Stored data
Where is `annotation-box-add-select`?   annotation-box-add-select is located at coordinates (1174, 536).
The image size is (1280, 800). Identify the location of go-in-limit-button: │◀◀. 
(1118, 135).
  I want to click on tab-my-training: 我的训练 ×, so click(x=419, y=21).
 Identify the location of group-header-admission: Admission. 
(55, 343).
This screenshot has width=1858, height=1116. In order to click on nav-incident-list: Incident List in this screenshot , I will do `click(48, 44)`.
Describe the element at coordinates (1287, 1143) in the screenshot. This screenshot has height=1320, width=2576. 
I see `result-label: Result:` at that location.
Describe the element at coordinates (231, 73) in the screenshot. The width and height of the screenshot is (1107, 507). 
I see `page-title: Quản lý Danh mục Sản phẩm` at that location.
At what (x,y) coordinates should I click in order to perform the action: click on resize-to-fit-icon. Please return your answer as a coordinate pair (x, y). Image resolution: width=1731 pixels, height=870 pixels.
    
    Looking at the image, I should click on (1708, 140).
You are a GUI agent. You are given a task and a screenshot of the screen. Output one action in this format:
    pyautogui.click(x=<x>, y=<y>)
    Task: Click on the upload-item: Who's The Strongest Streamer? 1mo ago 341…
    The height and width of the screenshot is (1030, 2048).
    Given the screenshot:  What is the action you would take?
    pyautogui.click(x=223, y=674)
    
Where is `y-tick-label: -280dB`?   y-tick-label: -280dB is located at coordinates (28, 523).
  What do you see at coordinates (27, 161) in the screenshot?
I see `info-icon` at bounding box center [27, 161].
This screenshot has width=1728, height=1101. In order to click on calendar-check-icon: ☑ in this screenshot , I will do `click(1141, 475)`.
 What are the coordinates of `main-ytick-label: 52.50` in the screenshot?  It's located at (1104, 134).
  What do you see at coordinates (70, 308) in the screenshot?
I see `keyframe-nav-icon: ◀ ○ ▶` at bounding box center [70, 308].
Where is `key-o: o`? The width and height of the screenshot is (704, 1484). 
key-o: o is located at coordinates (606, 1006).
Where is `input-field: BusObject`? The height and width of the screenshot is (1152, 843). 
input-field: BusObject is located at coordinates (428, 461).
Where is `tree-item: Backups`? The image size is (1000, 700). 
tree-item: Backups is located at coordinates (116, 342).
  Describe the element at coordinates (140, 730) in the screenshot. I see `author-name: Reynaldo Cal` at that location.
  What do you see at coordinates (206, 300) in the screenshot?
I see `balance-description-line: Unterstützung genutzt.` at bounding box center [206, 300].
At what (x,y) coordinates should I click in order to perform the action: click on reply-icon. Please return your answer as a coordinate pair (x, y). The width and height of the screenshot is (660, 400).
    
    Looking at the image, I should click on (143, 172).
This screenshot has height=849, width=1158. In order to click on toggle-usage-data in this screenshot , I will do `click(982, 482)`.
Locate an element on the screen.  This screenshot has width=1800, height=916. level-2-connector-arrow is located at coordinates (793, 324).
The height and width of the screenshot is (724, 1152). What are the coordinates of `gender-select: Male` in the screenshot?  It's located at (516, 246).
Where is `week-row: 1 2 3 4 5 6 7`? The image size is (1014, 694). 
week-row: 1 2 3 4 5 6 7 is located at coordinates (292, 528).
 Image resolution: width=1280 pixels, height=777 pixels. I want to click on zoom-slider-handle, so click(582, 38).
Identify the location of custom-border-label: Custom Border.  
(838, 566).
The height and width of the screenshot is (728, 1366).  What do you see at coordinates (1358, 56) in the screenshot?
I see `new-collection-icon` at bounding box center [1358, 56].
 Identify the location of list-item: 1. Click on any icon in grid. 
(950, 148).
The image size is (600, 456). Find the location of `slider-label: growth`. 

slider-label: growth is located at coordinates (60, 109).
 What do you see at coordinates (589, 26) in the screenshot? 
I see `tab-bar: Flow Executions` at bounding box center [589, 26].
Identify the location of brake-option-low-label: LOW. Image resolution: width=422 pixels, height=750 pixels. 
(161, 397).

▸ Work item:
Please revise the material above by changing each "Identify the location of" to "Locate" and keeping everything else the same.

▸ Result:
Where is `annotation-box-add-select`?   annotation-box-add-select is located at coordinates (1174, 536).
The image size is (1280, 800). Locate go-in-limit-button: │◀◀. 
(1118, 135).
  I want to click on tab-my-training: 我的训练 ×, so click(x=419, y=21).
 Locate group-header-admission: Admission. 
(55, 343).
This screenshot has width=1858, height=1116. In order to click on nav-incident-list: Incident List in this screenshot , I will do `click(48, 44)`.
Describe the element at coordinates (1287, 1143) in the screenshot. This screenshot has height=1320, width=2576. 
I see `result-label: Result:` at that location.
Describe the element at coordinates (231, 73) in the screenshot. The width and height of the screenshot is (1107, 507). 
I see `page-title: Quản lý Danh mục Sản phẩm` at that location.
At what (x,y) coordinates should I click in order to perform the action: click on resize-to-fit-icon. Please return your answer as a coordinate pair (x, y). Image resolution: width=1731 pixels, height=870 pixels.
    
    Looking at the image, I should click on (1708, 140).
You are a GUI agent. You are given a task and a screenshot of the screen. Output one action in this format:
    pyautogui.click(x=<x>, y=<y>)
    Task: Click on the upload-item: Who's The Strongest Streamer? 1mo ago 341…
    The height and width of the screenshot is (1030, 2048).
    Given the screenshot:  What is the action you would take?
    pyautogui.click(x=223, y=674)
    
Where is `y-tick-label: -280dB`?   y-tick-label: -280dB is located at coordinates (28, 523).
  What do you see at coordinates (27, 161) in the screenshot?
I see `info-icon` at bounding box center [27, 161].
This screenshot has width=1728, height=1101. In order to click on calendar-check-icon: ☑ in this screenshot , I will do `click(1141, 475)`.
 What are the coordinates of `main-ytick-label: 52.50` in the screenshot?  It's located at (1104, 134).
  What do you see at coordinates (70, 308) in the screenshot?
I see `keyframe-nav-icon: ◀ ○ ▶` at bounding box center [70, 308].
Where is `key-o: o`? The width and height of the screenshot is (704, 1484). 
key-o: o is located at coordinates (606, 1006).
Where is `input-field: BusObject`? The height and width of the screenshot is (1152, 843). 
input-field: BusObject is located at coordinates (428, 461).
Where is `tree-item: Backups`? The image size is (1000, 700). 
tree-item: Backups is located at coordinates (116, 342).
  Describe the element at coordinates (140, 730) in the screenshot. I see `author-name: Reynaldo Cal` at that location.
  What do you see at coordinates (206, 300) in the screenshot?
I see `balance-description-line: Unterstützung genutzt.` at bounding box center [206, 300].
At what (x,y) coordinates should I click in order to perform the action: click on reply-icon. Please return your answer as a coordinate pair (x, y). The width and height of the screenshot is (660, 400).
    
    Looking at the image, I should click on (143, 172).
This screenshot has height=849, width=1158. In order to click on toggle-usage-data in this screenshot , I will do `click(982, 482)`.
Locate an element on the screen.  This screenshot has width=1800, height=916. level-2-connector-arrow is located at coordinates (793, 324).
The height and width of the screenshot is (724, 1152). What are the coordinates of `gender-select: Male` in the screenshot?  It's located at (516, 246).
Where is `week-row: 1 2 3 4 5 6 7`? The image size is (1014, 694). 
week-row: 1 2 3 4 5 6 7 is located at coordinates (292, 528).
 Image resolution: width=1280 pixels, height=777 pixels. I want to click on zoom-slider-handle, so click(582, 38).
Locate custom-border-label: Custom Border.  
(838, 566).
The height and width of the screenshot is (728, 1366).  What do you see at coordinates (1358, 56) in the screenshot?
I see `new-collection-icon` at bounding box center [1358, 56].
 Locate list-item: 1. Click on any icon in grid. 
(950, 148).
The image size is (600, 456). Find the location of `slider-label: growth`. 

slider-label: growth is located at coordinates (60, 109).
 What do you see at coordinates (589, 26) in the screenshot? 
I see `tab-bar: Flow Executions` at bounding box center [589, 26].
Locate brake-option-low-label: LOW. Image resolution: width=422 pixels, height=750 pixels. 
(161, 397).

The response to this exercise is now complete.